[This interview is part of the new Environment Page launch. All accompanying launch posts can be found here.]
In this interview, which is featured as a part of the launch of the new Jadaliyya Environment page, Malihe Razazan speaks to four of the page's co-editors: Danya Al-Saleh, Brittany Cook, Huma Gupta, and Owain Lawson. They discuss critical approaches to covering the environment, what the new Jadaliyya page seeks to contribute to these conversations, and the need to decolonize our analysis of the environment, energy, and climate change.
Danya Al-Saleh
Danya Al-Saleh is a PhD Candidate in the Department of Geography at the University of Wisconsin–Madison. She is a feminist economic geographer who works on the everyday politics of US universities in the Middle East and North Africa. Her dissertation research examines the relationship between US universities, engineering education, and the oil and gas industry in the Gulf, specifically in Qatar. Engaging debates in feminist political economy, critical university studies, and energy geographies, this project examines the role of US universities in reproducing socio-political formations that require the accelerated extraction of fossil fuels. She is also collaborating on a project which traces the nearly century-long role that the American University in Cairo (AUC) has played in Cairo’s uneven urbanization through knowledge production about desert development and the acquisition of suburban desert land.
Brittany Cook
Brittany Cook is an Assistant Professor in Geography at the University of Louisiana at Lafayette. In 2018, she received her PhD in Geography with a graduate certificate in Gender and Women’s Studies from the University of Kentucky.
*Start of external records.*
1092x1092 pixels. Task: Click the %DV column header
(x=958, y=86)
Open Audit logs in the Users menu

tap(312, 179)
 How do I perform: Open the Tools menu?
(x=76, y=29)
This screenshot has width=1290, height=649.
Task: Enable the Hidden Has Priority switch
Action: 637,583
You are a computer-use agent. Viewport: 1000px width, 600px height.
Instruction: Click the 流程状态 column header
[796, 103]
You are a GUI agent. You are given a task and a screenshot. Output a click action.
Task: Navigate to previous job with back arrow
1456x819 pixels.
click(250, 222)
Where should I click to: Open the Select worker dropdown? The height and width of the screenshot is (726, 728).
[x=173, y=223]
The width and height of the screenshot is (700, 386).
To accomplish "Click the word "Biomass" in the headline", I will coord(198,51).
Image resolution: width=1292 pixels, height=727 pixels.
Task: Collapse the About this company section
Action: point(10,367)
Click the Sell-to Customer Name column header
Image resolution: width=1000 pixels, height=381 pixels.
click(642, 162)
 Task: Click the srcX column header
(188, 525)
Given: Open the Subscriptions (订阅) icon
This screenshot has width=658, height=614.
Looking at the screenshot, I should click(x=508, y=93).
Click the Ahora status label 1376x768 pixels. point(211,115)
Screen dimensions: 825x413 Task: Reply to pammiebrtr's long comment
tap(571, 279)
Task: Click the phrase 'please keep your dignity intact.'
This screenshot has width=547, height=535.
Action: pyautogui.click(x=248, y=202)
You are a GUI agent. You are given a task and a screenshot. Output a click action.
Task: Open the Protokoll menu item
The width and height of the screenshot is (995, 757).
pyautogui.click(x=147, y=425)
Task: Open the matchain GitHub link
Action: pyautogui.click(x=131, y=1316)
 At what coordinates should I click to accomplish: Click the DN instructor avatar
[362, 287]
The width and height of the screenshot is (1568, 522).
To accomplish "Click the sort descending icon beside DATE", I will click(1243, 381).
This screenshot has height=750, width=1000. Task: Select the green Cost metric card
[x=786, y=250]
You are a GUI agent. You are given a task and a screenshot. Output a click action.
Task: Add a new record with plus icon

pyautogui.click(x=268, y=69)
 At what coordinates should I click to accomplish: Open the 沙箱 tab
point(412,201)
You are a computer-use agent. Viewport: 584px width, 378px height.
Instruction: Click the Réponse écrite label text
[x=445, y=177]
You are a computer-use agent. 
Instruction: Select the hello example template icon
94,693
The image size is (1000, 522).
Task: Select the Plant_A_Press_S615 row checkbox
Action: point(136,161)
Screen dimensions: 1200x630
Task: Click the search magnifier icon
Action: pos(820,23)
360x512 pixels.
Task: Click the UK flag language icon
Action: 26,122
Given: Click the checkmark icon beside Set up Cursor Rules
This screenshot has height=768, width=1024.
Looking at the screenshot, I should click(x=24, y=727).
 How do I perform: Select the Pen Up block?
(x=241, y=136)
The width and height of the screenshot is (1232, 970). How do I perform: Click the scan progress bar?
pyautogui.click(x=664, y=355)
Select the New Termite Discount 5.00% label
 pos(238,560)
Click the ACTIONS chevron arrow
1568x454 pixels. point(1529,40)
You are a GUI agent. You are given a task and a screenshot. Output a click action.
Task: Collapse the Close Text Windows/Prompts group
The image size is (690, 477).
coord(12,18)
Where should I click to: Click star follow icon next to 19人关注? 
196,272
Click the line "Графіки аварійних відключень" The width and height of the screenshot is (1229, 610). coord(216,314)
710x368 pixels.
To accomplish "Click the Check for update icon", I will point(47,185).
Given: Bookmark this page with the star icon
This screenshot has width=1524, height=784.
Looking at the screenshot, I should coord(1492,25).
Her research interests include organic agriculture and standardization, critical development studies, political ecology, feminist geopolitics, feminist methodologies, and the international political economy of rural development projects. She has worked in the field of Geographic Information Systems (GIS) and community mapping in the US and Palestine and conducted qualitative research in Cyprus, Palestine, and Jordan. Her work can be found in Annals of the American Association of Geographers (forthcoming), Journal of Rural Studies, Geoforum, and Space and Polity.
Huma Gupta
Huma Gupta is a scholar of environmental planning and the political economy of development. She is currently a Humanities Research Fellow at New York University - Abu Dhabi. Her book project “The Architecture of Dispossession: Migrant Sarifa Settlements and State-Building in Iraq” examines state-building through the architectural production of rural migrants in cities. She did her doctoral training at the Massachusetts Institute of Technology (MIT), where she was a fellow in the Aga Khan Program for Islamic Architecture and the Social Science Research Council.
Owain Lawson
Owain Lawson is a PhD candidate in the Department of History at Columbia University and Senior Editor of the Arab Studies Journal. His dissertation-in-progress examines the history of the hydroelectric development of the Litani river as a means to explore intersections among technology, environment, finance, and society in twentieth-century Lebanon.
Malihe Razazan
Malihe Razazan is senior producer of Your Call, a daily public affairs program on KALW, local public radio station in San Francisco and executive producer and host of Voices of the Middle East and North Africa on KPFA Radio in Berkeley. She also teaches media in/on the Middle East and radio production at the Center for Middle Eastern Studies at the University of California-Berkeley. Malihe has been the lead producer for Your Call’s One Planet Series, which explores the impact of climate change, the role of human activity in the climate crisis, and the people and movements acting to preserve a habitable planet.